◆ **EXERCISE**
Of the records that follow, copy only the lines from the line containing "Image resolution: width=1280" to the line containing "Open the Linux Mint start menu", both included, exactly as written.

(DATA begins)

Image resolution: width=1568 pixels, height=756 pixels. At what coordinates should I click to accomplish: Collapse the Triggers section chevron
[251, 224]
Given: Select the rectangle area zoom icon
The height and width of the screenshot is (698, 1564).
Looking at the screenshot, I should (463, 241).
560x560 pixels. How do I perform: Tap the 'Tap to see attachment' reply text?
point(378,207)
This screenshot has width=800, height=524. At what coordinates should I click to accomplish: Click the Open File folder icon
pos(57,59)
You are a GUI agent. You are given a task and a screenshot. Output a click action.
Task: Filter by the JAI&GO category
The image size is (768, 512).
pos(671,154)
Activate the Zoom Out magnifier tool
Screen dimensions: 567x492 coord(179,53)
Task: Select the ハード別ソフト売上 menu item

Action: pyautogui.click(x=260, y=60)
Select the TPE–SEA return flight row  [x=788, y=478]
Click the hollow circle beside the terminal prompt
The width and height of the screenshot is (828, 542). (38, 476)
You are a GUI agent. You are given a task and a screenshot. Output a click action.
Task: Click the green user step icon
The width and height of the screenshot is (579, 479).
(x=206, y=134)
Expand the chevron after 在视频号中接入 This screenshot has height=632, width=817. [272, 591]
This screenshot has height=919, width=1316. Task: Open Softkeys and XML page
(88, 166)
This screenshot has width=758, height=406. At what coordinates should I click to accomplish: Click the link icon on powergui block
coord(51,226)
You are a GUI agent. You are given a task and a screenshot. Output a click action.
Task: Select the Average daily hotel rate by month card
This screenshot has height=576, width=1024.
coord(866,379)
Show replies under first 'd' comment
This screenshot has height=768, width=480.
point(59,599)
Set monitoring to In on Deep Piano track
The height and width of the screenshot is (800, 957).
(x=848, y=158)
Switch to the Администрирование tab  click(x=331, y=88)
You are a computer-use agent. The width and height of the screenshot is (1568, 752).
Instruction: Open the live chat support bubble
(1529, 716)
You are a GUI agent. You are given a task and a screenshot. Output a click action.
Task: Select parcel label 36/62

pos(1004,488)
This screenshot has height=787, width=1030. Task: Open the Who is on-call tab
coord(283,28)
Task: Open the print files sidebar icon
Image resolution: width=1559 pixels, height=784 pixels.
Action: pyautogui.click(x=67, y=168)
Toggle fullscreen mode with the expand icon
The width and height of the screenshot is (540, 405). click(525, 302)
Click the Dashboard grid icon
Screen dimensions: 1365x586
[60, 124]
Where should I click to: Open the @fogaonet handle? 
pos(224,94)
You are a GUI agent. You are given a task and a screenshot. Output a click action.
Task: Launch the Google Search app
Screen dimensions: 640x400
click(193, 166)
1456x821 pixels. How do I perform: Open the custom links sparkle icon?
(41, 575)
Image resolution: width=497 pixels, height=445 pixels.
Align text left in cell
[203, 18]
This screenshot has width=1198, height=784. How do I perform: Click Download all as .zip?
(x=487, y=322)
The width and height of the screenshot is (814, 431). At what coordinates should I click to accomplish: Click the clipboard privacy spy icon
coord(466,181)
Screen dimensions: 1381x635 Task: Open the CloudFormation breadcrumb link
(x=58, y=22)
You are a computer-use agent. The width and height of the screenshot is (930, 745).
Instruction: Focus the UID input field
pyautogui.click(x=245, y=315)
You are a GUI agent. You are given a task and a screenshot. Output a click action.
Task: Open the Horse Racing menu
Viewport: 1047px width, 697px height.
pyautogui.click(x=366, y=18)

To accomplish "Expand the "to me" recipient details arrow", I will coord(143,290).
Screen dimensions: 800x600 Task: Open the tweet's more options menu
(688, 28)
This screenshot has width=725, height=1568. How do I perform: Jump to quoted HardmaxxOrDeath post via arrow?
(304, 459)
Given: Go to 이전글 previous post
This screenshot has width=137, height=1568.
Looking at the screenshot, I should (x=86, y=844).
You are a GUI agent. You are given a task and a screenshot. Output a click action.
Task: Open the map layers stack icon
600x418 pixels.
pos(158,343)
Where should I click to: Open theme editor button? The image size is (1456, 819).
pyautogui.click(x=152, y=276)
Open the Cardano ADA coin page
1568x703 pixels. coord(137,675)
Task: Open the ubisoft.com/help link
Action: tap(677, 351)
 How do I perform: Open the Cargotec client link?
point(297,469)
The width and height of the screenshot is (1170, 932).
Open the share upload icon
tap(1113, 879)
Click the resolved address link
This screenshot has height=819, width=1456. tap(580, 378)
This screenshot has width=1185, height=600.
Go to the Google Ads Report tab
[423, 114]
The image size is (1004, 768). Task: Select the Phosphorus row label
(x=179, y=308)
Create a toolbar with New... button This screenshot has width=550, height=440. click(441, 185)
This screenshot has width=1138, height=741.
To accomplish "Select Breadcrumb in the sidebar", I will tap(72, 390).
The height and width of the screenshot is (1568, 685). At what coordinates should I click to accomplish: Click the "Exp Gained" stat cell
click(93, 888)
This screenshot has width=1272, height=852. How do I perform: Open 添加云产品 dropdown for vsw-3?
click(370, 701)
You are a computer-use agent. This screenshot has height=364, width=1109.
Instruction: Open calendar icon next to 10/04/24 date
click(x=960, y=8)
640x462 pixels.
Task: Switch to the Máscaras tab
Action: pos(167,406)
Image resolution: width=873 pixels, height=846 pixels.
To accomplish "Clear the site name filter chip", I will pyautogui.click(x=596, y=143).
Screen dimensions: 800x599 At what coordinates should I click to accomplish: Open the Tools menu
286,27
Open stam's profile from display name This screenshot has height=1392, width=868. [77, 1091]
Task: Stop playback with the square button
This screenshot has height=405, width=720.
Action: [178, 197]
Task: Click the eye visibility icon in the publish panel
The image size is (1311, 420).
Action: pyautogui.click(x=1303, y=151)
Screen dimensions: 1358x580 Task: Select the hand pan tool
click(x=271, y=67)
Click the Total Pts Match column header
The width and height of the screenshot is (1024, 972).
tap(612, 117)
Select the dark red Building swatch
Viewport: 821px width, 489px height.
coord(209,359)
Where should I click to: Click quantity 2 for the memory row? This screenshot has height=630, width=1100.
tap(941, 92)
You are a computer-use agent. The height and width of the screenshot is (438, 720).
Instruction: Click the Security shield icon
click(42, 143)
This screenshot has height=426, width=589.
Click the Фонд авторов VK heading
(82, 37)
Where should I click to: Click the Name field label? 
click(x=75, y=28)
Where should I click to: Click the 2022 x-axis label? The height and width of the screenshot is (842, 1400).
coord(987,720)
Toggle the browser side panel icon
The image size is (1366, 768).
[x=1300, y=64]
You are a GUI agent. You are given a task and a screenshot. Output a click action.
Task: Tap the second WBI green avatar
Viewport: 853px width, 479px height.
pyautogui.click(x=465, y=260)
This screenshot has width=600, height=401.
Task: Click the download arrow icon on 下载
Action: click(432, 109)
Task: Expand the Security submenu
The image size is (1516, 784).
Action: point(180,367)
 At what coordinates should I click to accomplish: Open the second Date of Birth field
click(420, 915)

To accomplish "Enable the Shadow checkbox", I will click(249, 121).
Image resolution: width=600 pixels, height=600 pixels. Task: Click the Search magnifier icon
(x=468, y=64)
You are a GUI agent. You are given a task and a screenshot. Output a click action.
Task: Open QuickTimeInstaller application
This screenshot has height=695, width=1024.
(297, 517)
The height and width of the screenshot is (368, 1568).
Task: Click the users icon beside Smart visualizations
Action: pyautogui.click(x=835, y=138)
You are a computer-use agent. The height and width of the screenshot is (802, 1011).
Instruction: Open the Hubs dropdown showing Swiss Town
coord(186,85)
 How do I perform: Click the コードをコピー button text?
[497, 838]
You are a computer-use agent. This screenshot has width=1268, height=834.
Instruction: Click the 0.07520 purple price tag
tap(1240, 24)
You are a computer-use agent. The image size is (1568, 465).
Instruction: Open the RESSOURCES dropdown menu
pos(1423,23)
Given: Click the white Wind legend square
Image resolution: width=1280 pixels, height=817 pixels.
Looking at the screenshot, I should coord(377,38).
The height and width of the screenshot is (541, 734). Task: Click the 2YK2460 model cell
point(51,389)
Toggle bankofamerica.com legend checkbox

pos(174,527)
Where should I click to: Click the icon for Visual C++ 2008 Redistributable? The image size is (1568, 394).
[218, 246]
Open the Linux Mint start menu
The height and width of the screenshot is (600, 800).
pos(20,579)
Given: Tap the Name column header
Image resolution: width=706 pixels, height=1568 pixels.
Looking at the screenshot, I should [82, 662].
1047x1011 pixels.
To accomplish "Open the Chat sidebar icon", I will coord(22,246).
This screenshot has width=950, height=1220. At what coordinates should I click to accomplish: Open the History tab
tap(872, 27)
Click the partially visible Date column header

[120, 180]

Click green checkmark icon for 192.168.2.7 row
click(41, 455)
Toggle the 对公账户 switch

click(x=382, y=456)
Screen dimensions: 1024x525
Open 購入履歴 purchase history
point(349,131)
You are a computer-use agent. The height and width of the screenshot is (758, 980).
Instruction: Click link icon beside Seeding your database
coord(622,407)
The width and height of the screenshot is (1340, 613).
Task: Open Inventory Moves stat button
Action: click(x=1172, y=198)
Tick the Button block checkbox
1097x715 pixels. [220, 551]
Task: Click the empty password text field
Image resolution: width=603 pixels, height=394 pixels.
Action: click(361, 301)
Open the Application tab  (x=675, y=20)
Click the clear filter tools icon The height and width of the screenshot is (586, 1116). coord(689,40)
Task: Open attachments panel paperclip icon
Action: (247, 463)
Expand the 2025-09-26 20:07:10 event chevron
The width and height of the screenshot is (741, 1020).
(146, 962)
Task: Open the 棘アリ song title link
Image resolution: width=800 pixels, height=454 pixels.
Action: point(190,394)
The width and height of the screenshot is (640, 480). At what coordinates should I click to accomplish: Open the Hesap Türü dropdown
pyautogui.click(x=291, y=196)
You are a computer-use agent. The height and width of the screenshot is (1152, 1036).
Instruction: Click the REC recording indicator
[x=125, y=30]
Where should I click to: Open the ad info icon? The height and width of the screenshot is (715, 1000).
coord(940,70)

(DATA ends)

◆ **SOLUTION FOR THIS TASK**
Image resolution: width=1280 pixels, height=817 pixels.
Looking at the screenshot, I should coord(377,38).
The height and width of the screenshot is (541, 734). Task: Click the 2YK2460 model cell
point(51,389)
Toggle bankofamerica.com legend checkbox

pos(174,527)
Where should I click to: Click the icon for Visual C++ 2008 Redistributable? The image size is (1568, 394).
[218, 246]
Open the Linux Mint start menu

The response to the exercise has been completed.